*WORK ITEM:*
Copy each line below that includes "Comissão".

▼

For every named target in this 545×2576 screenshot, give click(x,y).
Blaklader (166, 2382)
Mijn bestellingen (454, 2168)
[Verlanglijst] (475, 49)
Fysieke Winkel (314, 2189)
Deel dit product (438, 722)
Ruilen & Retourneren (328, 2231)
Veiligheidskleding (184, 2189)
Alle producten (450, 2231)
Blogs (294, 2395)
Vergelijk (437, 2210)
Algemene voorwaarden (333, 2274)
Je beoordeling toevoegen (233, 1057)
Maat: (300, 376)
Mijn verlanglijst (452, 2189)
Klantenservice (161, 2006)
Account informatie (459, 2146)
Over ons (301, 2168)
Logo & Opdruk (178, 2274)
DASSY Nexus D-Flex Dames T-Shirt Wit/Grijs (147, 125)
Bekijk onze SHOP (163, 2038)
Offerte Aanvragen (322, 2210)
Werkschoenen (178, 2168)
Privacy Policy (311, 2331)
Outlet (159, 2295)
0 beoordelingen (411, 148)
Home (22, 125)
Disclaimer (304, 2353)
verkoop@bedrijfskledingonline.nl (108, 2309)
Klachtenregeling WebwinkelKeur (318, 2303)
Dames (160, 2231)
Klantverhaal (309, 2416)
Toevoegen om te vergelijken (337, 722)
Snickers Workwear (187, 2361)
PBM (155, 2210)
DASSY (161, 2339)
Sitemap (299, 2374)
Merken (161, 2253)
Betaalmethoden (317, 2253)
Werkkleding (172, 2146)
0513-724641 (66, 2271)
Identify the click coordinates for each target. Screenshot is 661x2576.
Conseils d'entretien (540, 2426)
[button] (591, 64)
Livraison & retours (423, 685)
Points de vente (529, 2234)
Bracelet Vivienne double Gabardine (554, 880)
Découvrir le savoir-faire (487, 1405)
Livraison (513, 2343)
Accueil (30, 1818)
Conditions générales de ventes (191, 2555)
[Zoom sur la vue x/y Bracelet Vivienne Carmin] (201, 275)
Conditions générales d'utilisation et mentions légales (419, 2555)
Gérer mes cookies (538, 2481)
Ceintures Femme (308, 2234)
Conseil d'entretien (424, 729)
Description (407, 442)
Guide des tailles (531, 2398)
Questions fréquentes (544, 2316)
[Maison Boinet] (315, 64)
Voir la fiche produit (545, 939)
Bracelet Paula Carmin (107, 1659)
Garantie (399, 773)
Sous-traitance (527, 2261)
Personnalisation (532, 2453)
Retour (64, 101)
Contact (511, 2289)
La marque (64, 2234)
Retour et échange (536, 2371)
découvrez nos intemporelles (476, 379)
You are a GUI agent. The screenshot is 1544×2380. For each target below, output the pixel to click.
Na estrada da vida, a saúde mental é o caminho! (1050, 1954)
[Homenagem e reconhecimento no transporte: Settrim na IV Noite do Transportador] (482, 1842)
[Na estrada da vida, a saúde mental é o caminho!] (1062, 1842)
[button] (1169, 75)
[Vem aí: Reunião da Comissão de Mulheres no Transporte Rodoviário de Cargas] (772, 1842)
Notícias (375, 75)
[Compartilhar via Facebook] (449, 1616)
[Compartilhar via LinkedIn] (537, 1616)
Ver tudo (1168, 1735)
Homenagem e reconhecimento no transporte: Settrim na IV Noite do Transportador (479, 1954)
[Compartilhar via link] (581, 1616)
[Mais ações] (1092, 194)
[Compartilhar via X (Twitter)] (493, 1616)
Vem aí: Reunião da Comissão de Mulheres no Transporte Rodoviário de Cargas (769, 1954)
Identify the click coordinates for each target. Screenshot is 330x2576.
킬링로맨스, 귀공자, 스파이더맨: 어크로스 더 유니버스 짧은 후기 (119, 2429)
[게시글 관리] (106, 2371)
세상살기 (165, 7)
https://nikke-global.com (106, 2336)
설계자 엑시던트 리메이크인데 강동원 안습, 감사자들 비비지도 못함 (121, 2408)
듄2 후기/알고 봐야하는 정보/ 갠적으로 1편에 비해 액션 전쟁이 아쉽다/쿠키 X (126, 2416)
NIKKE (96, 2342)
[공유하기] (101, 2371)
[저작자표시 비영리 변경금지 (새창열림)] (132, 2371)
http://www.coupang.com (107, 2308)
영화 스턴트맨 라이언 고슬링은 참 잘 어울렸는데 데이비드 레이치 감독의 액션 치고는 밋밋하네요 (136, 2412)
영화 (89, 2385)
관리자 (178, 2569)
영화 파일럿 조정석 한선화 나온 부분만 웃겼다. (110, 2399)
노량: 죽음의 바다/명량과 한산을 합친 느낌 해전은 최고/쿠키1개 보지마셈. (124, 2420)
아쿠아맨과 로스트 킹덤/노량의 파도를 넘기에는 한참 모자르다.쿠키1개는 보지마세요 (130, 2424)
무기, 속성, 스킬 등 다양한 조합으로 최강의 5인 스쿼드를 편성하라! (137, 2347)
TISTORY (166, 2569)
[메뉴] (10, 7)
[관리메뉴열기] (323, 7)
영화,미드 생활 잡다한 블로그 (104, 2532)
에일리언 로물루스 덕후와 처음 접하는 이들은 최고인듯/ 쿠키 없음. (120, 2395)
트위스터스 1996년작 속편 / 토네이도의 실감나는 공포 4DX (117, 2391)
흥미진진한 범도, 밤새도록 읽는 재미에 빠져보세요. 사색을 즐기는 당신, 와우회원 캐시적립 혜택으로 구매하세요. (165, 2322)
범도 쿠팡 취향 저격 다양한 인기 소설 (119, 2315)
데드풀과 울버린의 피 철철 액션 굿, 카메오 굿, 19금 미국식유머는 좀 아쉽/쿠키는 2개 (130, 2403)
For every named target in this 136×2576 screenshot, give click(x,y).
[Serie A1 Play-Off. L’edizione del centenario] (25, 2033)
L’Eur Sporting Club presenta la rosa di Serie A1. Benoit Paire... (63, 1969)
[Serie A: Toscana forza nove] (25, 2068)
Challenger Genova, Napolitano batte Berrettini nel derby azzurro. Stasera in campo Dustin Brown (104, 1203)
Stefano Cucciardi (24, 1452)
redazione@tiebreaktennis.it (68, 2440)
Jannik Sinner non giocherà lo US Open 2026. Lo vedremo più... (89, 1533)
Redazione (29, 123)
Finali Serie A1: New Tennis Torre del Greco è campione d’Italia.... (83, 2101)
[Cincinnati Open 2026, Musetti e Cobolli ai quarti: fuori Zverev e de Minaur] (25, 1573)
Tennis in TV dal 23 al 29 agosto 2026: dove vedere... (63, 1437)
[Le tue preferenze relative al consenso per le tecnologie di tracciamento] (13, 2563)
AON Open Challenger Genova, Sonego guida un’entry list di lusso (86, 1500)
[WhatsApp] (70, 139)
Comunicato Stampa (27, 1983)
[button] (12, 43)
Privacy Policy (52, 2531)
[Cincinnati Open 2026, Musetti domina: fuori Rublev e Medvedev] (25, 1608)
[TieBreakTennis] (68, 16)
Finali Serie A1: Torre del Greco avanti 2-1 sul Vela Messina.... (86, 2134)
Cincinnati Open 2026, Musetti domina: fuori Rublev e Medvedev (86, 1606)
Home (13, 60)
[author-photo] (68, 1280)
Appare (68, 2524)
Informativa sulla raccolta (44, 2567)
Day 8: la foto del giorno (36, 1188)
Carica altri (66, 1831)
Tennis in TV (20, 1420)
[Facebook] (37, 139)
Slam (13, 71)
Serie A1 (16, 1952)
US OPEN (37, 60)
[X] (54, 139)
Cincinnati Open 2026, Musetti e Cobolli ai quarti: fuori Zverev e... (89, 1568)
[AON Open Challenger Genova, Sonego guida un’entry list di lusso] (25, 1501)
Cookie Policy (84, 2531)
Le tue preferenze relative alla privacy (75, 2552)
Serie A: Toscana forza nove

▲

*REPLY TO THE TASK:*
[Vem aí: Reunião da Comissão de Mulheres no Transporte Rodoviário de Cargas] (772, 1842)
Vem aí: Reunião da Comissão de Mulheres no Transporte Rodoviário de Cargas (769, 1954)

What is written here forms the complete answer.